Short problem: Could you give back the items starting at the line containing "Click the R badge" and ending at the line containing "Action: (17, 254)", with "binoculars" renamed to "magnifier" and nothing else altered?

Extracted records:
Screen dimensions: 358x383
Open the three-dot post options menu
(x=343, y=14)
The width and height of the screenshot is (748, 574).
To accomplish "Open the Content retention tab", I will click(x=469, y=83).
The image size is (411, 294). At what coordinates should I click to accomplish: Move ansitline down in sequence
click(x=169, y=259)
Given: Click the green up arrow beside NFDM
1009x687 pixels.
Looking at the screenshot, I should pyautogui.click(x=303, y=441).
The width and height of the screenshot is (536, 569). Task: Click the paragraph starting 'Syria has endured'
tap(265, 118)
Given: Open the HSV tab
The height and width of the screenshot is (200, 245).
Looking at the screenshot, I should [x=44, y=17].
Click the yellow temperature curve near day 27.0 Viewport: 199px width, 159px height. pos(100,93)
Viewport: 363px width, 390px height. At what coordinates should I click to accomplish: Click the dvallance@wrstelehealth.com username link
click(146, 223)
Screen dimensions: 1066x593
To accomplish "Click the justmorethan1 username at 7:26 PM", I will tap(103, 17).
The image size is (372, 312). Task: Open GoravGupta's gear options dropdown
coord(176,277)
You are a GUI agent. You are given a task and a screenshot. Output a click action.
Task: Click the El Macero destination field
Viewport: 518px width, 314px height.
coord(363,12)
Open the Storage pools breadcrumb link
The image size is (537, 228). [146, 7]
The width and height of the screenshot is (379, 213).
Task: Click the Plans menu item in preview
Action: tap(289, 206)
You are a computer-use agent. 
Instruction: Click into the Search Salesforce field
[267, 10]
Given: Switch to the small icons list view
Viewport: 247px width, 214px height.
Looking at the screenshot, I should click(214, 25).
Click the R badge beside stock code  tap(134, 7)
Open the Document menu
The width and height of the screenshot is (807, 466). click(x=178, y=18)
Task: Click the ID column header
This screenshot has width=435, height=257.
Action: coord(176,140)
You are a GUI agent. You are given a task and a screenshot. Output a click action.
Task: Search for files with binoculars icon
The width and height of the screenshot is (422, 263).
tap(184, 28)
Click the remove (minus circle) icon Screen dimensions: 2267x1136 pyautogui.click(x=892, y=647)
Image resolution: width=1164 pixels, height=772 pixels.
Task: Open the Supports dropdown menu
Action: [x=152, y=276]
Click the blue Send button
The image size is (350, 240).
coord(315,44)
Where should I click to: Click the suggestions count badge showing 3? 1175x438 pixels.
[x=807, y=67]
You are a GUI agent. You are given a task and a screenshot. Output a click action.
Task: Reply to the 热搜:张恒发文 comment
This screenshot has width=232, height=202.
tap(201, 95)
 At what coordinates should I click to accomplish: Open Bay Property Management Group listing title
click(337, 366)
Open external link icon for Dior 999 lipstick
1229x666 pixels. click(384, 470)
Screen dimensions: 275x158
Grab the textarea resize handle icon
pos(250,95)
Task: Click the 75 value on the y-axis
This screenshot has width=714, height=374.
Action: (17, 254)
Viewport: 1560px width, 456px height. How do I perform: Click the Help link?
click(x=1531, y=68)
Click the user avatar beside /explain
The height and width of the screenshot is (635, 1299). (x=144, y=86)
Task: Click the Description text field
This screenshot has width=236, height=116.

Solution for this task:
Click the R badge beside stock code  tap(134, 7)
Open the Document menu
The width and height of the screenshot is (807, 466). click(x=178, y=18)
Task: Click the ID column header
This screenshot has width=435, height=257.
Action: coord(176,140)
You are a GUI agent. You are given a task and a screenshot. Output a click action.
Task: Search for files with magnifier icon
The width and height of the screenshot is (422, 263).
tap(184, 28)
Click the remove (minus circle) icon Screen dimensions: 2267x1136 pyautogui.click(x=892, y=647)
Image resolution: width=1164 pixels, height=772 pixels.
Task: Open the Supports dropdown menu
Action: [x=152, y=276]
Click the blue Send button
The image size is (350, 240).
coord(315,44)
Where should I click to: Click the suggestions count badge showing 3? 1175x438 pixels.
[x=807, y=67]
You are a GUI agent. You are given a task and a screenshot. Output a click action.
Task: Reply to the 热搜:张恒发文 comment
This screenshot has width=232, height=202.
tap(201, 95)
 At what coordinates should I click to accomplish: Open Bay Property Management Group listing title
click(337, 366)
Open external link icon for Dior 999 lipstick
1229x666 pixels. click(384, 470)
Screen dimensions: 275x158
Grab the textarea resize handle icon
pos(250,95)
Task: Click the 75 value on the y-axis
This screenshot has width=714, height=374.
Action: (17, 254)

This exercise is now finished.